Dr Megan Nethercote is a Senior Research Fellow in the School of Global, Urban and Social Studies. Within the Centre for Urban Research she co-leads the Housing Research Program and co-convenes the Housing@RMIT network for the Urban Futures ECP. In 2017, Megan was awarded a Vice-Chancellor’s Research Fellowship and Malcolm Moore Industry Research Award.
Megan is currently undertaking a three-year research project on the financialization of rental housing. The Rent City project examines the accelerating growth of build-to-rent as an asset class and as a new housing tenure in Australia and the UK. The project aims to identify what the entry of institutional investors into our private rental systems means for urban communities, neighbourhoods and housing systems. By producing a robust evidence-base of build-to-rent’s real-world impacts, Megan plans to co-develop design, tenancy and planning policy interventions to achieve the best possible urban and social outcomes from these new rental housing developments.

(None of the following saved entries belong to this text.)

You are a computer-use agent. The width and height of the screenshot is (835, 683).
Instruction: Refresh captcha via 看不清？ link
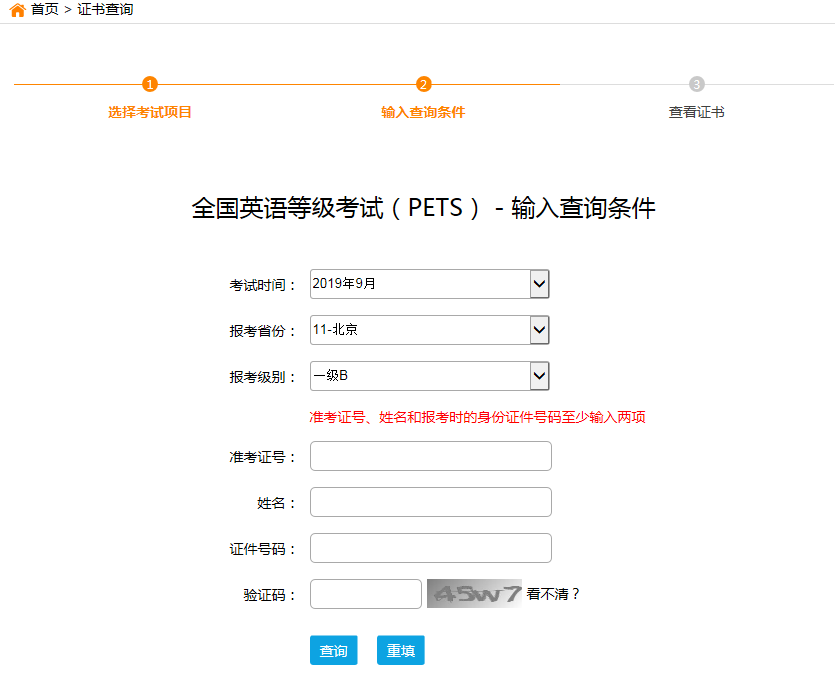553,594
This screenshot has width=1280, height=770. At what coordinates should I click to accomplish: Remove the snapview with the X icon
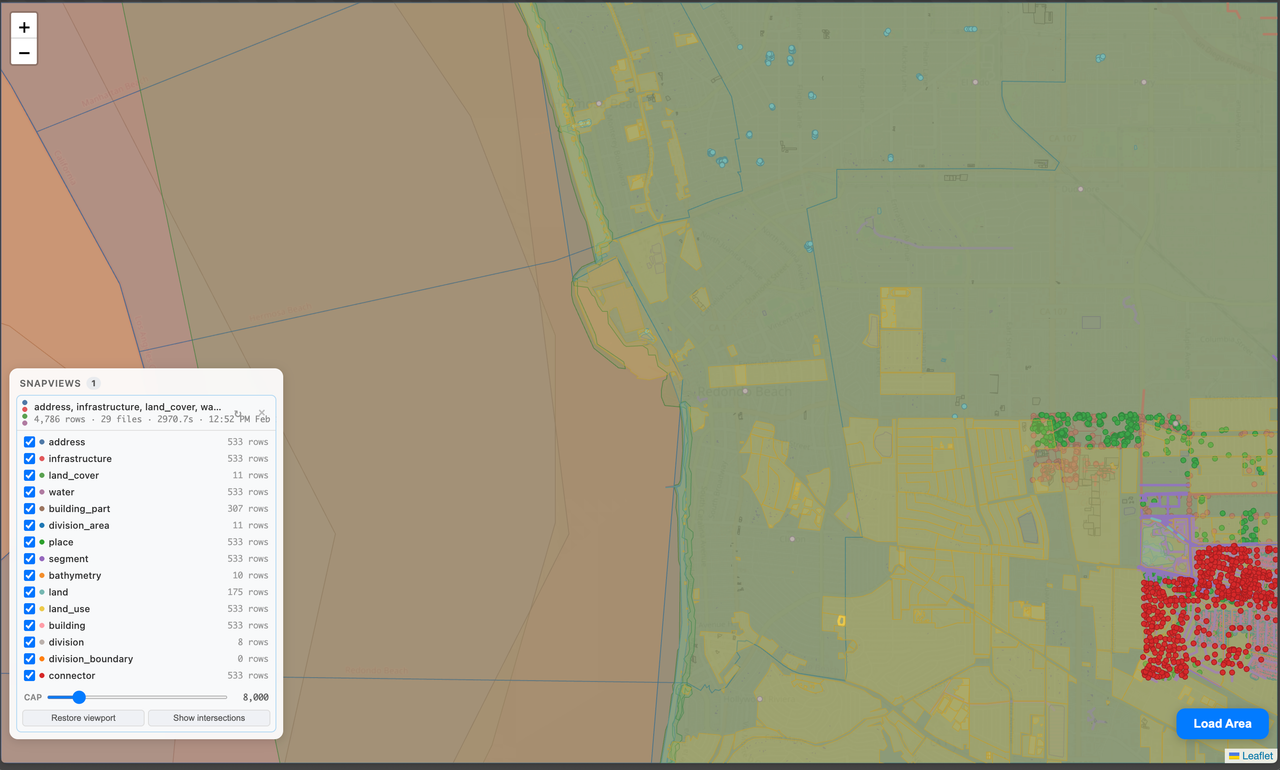(x=262, y=413)
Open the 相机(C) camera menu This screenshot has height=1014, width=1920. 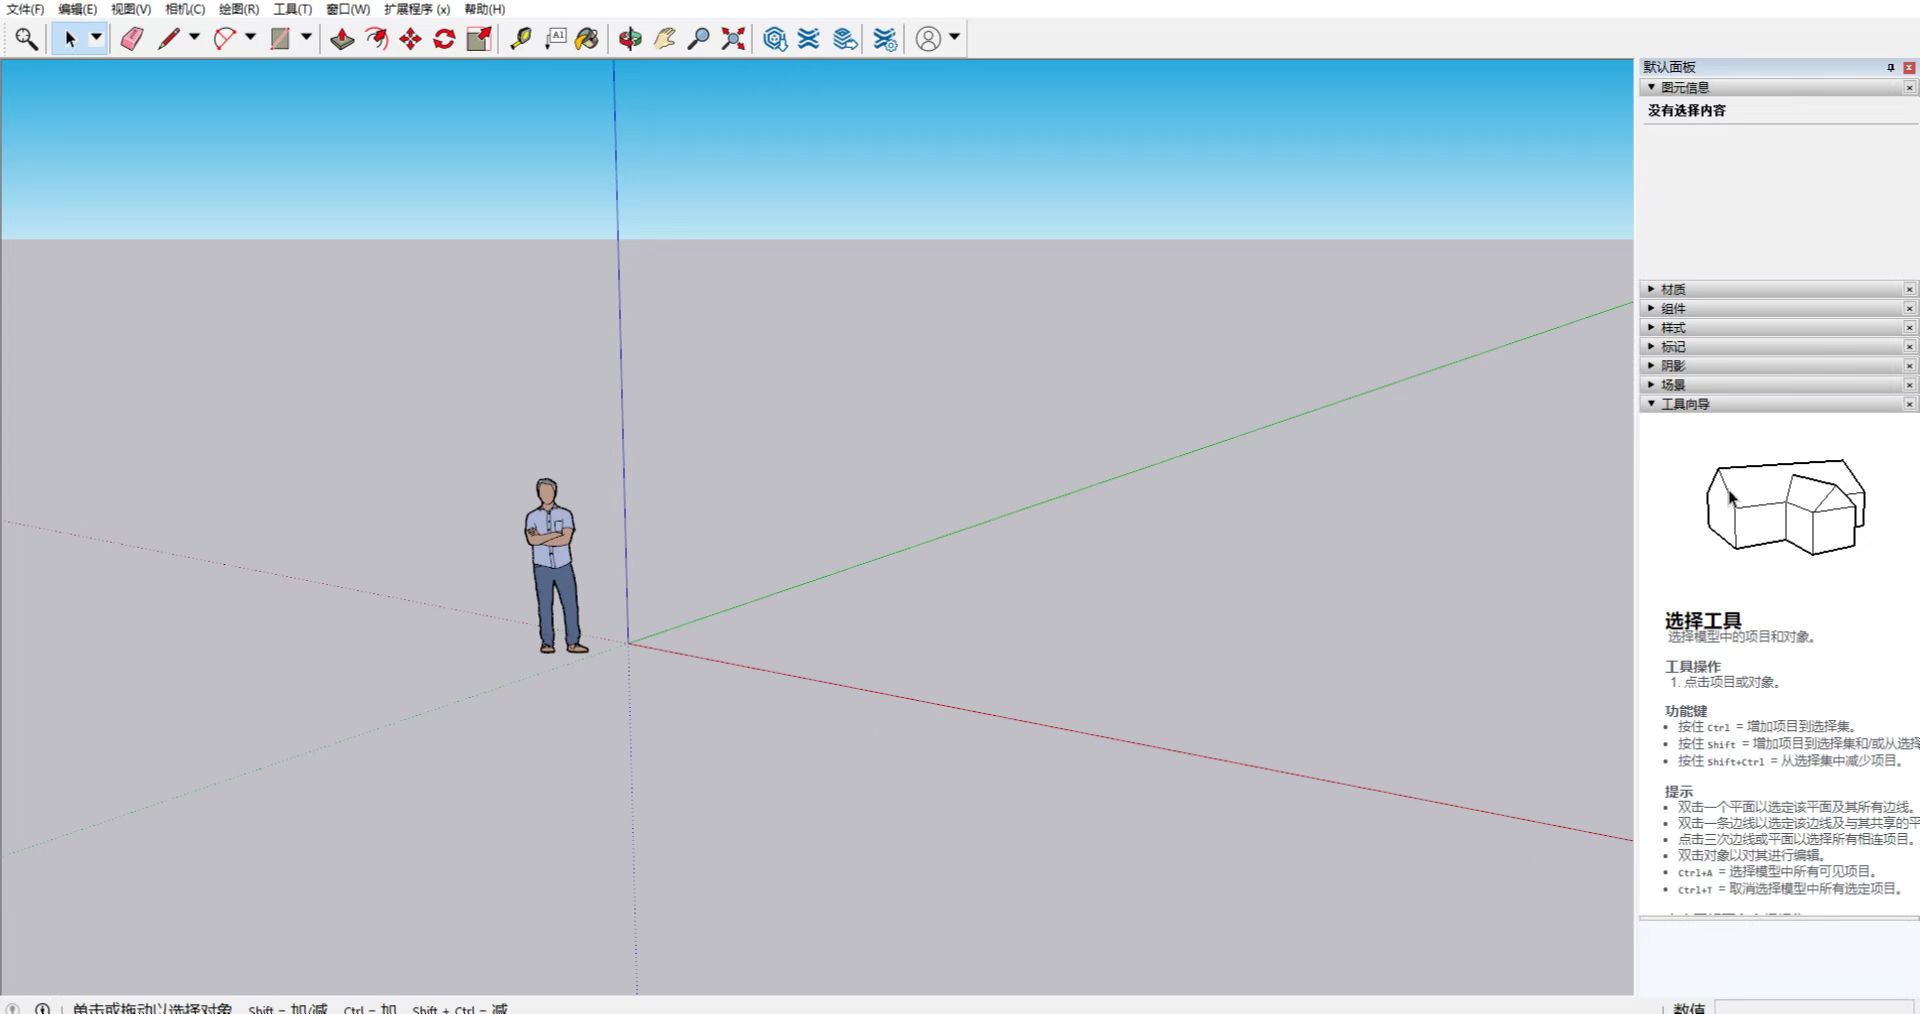[184, 9]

Megan’s DECRA project builds on her longer-term program of research into housing development, governance, and consumption and her particular interests in vertical/high-density housing and the plight of urban private renters. In her forthcoming book Inside High-Rise Housing (Bristol University Press), Megan enters the high-rise condo tower to explore the hidden social and territorial dynamics of private vertical communities. Condominium and comparable legal architectures make vertical urban growth possible but in this book queries whether we really understand the social implications of restructuring city land ownership in this way. Informed by residents’
accounts of Australian high-rise living, Megan shows how legal and physical architectures fuse in ways that jeopardise residents’ experience of home and stigmatise renters. As cities sprawl skywards and private renting expands, her geographic analysis of property identifies high-rise development’s overlooked hand in social segregation and urban fragmentation and raises bold questions about the condominium’s prospects. This book and Megan’s other research contributions span urban geography, urban studies and housing studies.
Megan has extensive experience on major, multi-institution interdisciplinary Australian Research Council Linkage grants with government and industry partners. Most recently, on Project HOME: Housing, Outcomes, Metrics and Evaluations, Megan led an international, four-city study of infill high-rise apartment development and design quality. Her aforementioned book, which provides the first in-depth account of the lived experience of high-rise apartments in Australia, was informed by this project. Earlier, Megan worked on Project LATCH: Lifetime Affordable and Tenable City Housing where she examined home-buyers’ decision-making and housing experiences. Megan conducted her PhD research on Indigenous housing policy reform and tenancy management as part of another ARC Linkage grant: More than a Roof Overhead: Meeting the Need for a Sustainable Housing System in Remote Indigenous Communities. Megan has also worked on contract research projects for state governments and Australian Housing and Urban Research Institute grants, including most recently: Improving outcomes for apartment residents and neighbourhoods.
Before undertaking a PhD, Megan worked as an architect on large residential and civic projects at major international practices in London and Melbourne.